O Desafio do Tempo de TV
A legislação eleitoral brasileira estabelece a distribuição do tempo de propaganda eleitoral gratuita proporcional à representação dos partidos no Congresso Nacional. Com uma coligação restrita, a candidatura de Tebet dispunha de apenas 2,5 minutos em cada bloco de propaganda, tempo insuficiente para apresentar de forma adequada suas propostas para os diferentes setores.
Este limitado tempo de exposição televisiva afetou particularmente o alcance da campanha entre eleitores das classes C, D e E, com menor acesso a internet e redes sociais, onde a campanha conseguia maior penetração. Pesquisas de tracking realizadas semanalmente mostravam que nas faixas de menor renda e escolaridade, o conhecimento sobre Tebet permanecia significativamente abaixo da média geral.
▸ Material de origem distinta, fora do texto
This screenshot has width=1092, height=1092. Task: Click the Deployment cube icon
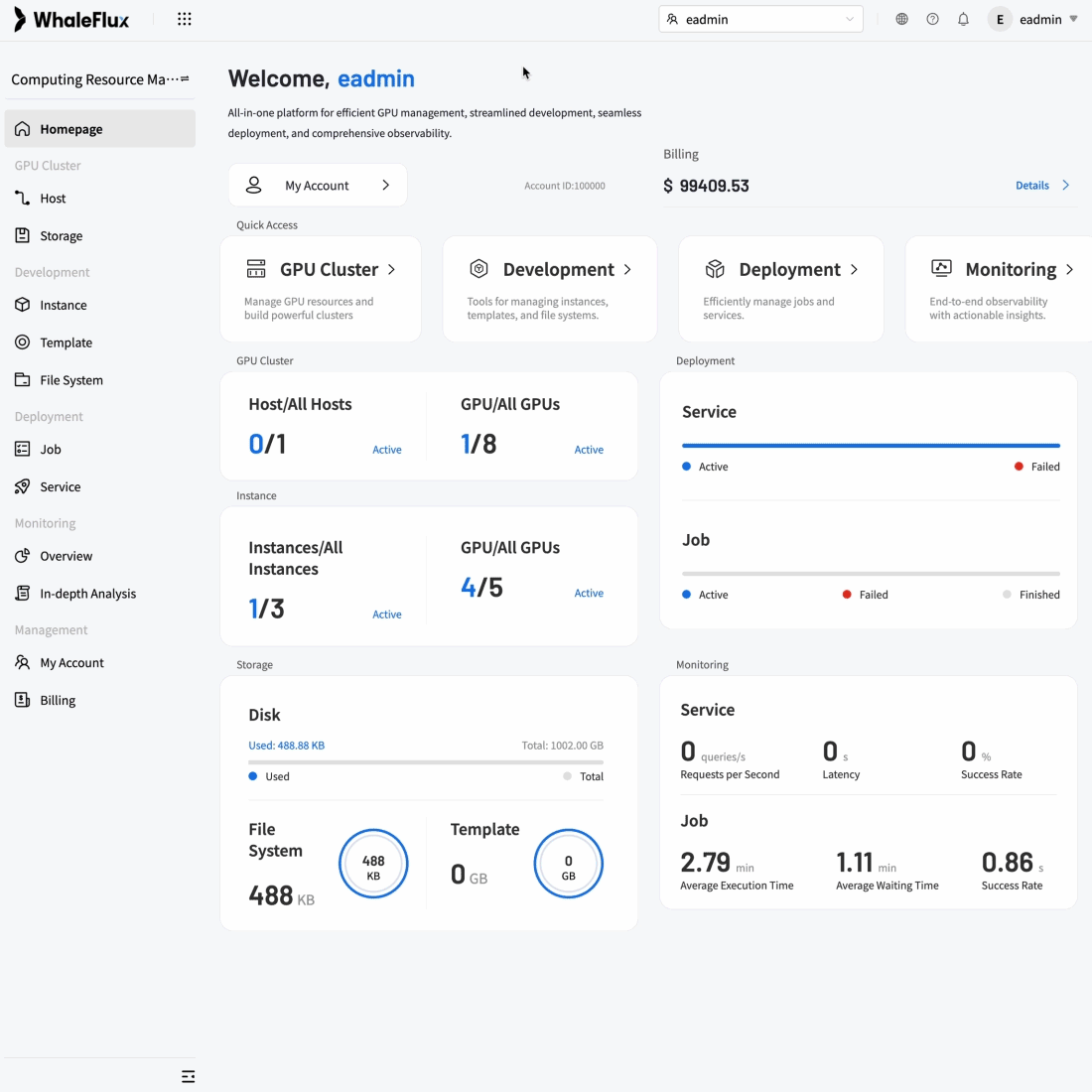pos(715,269)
Fazer campanha no Brasil é como correr uma maratona onde alguns competidores já largam vários quilômetros à frente. O sistema favorece quem já está estabelecido, quem já tem estrutura. Mas também acredito que ideias boas, sinceridade e trabalho duro eventualmente encontram seu caminho.
Simone Tebet, em entrevista a correspondentes estrangeiros, setembro de 2022O Impacto da Candidatura Feminina
Um aspecto relevante da candidatura de Tebet foi sua condição como mulher em uma disputa historicamente dominada por homens. Embora a campanha tenha evitado explorar o gênero como elemento central de sua narrativa, a presença de uma candidata competitiva representou, por si só, um marco importante para a representatividade feminina na política brasileira.
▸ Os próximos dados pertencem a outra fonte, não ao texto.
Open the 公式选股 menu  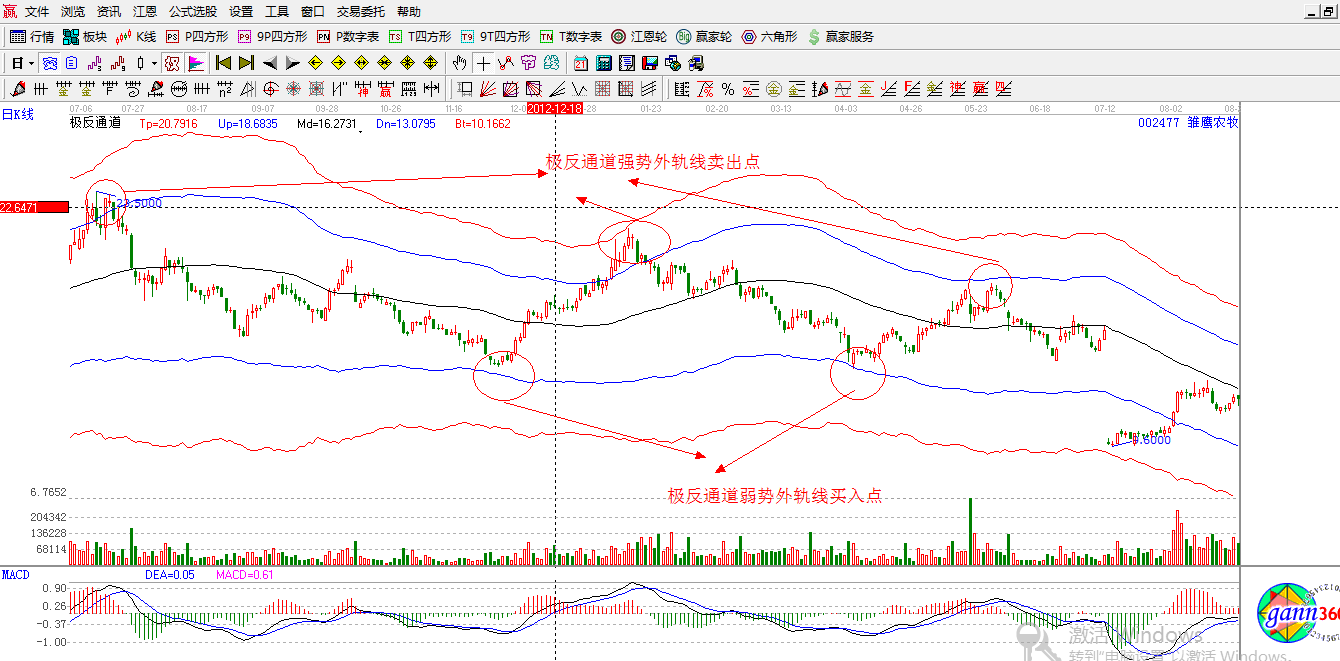click(x=192, y=12)
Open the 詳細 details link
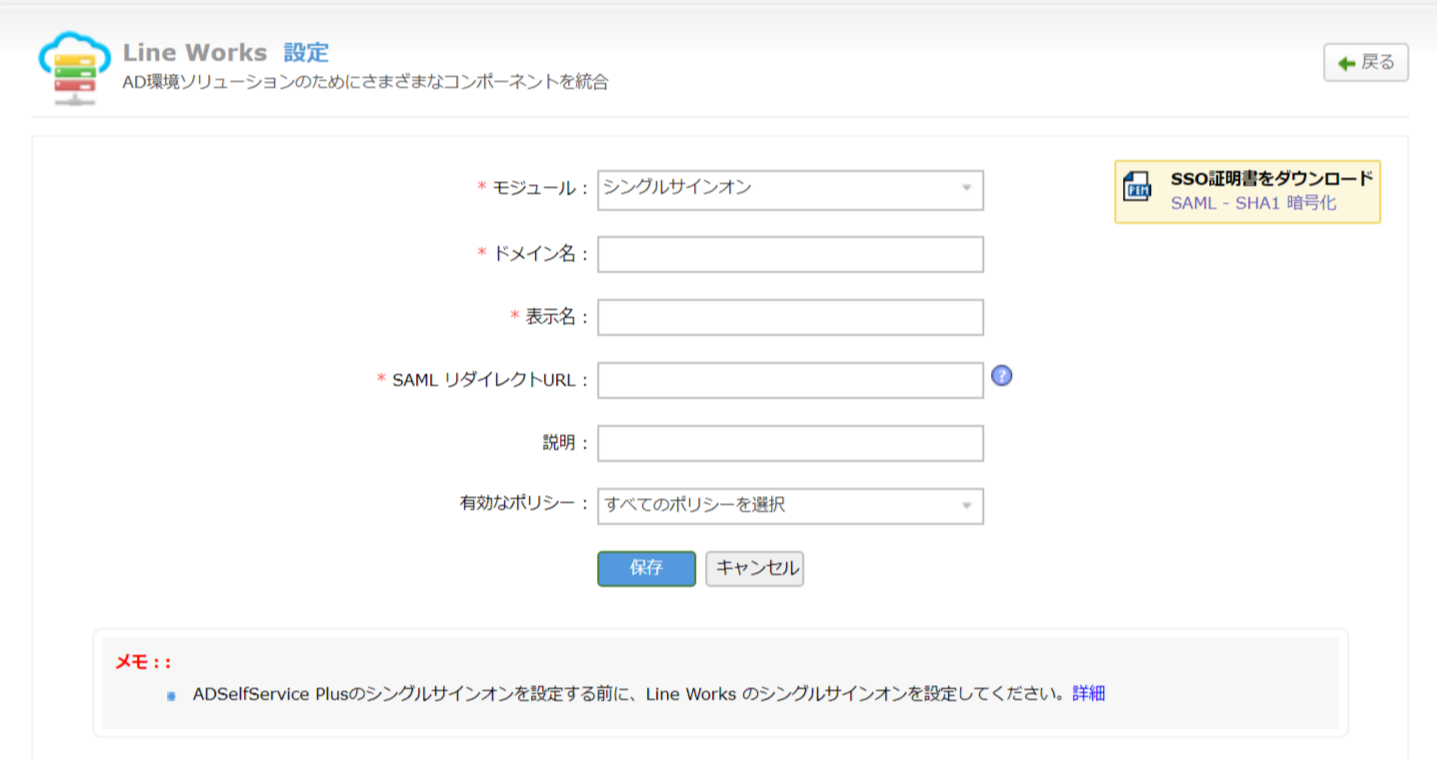The image size is (1437, 759). [x=1088, y=693]
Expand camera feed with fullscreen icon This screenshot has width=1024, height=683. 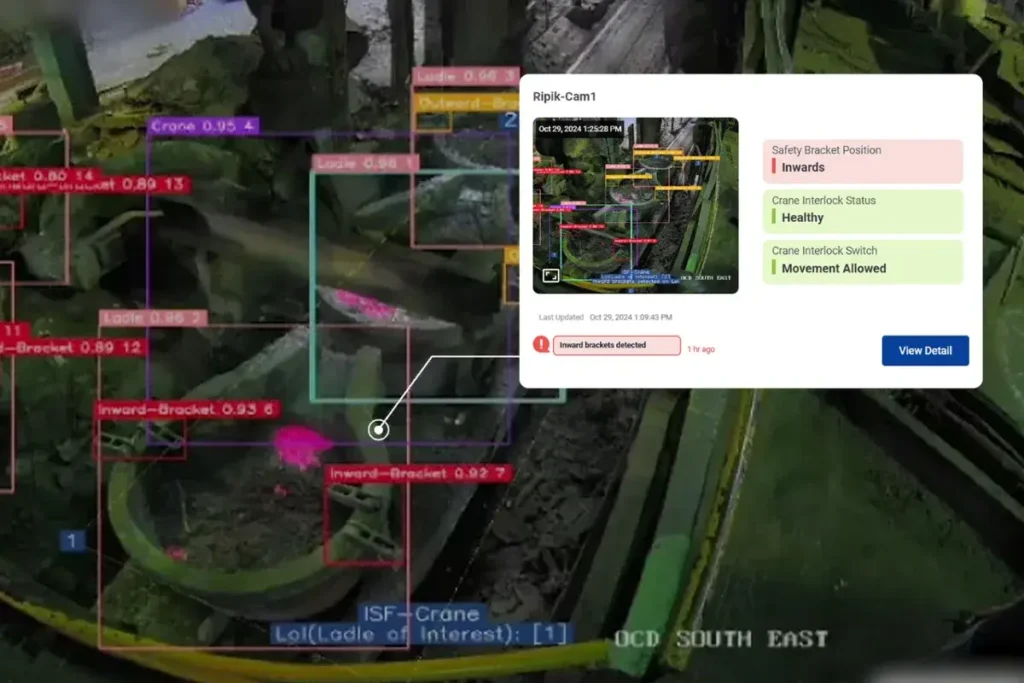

Ao longo da campanha, Tebet enfrentou situações que evidenciavam os desafios adicionais impostos às mulheres na arena política. Em diversas ocasiões, foi interrompida por adversários durante debates, teve sua capacidade técnica questionada de forma diferenciada e sofreu comentários relacionados à sua aparência ou tom de voz - situações raramente enfrentadas por candidatos homens.
A forma como lidou com estes episódios consolidou sua imagem de firmeza e equilíbrio. Em vez de vitimizar-se ou radicalizar o discurso, Tebet optou por responder com preparo técnico ainda mais rigoroso e com intervenções que expunham o machismo implícito em determinadas abordagens. Esta estratégia repercutiu positivamente, especialmente entre o eleitorado feminino e jovem.
Propostas com Recorte de Gênero
Embora evitando um discurso identitário restritivo, a campanha incluiu propostas específicas para questões que afetam desproporcionalmente as mulheres brasileiras:
- Programa nacional de enfrentamento à violência contra a mulher, com aumento de recursos para a rede de proteção
- Política de incentivo a empresas que adotam práticas de equidade salarial e de oportunidades
- Sistema nacional de creches em tempo integral para apoiar mães trabalhadoras
- Linha de crédito específica para empreendedorismo feminino
- Programa de saúde integral da mulher, com atenção especial ao pré-natal e parto humanizado
Estas propostas foram apresentadas não como "pautas femininas", mas como elementos essenciais para o desenvolvimento econômico e social do país como um todo, reforçando a mensagem de que equidade de gênero não é uma questão setorial, mas um valor transversal em todas as políticas públicas.
Repercussão
Estudos realizados após a campanha mostraram que Tebet teve sua melhor performance eleitoral entre mulheres com ensino superior, faixa em que chegou a alcançar 12% das intenções de voto nas últimas semanas da campanha. Sua candidatura também foi a que apresentou maior crescimento entre eleitoras jovens (18-24 anos), segmento tradicionalmente pouco engajado em campanhas de partidos de centro.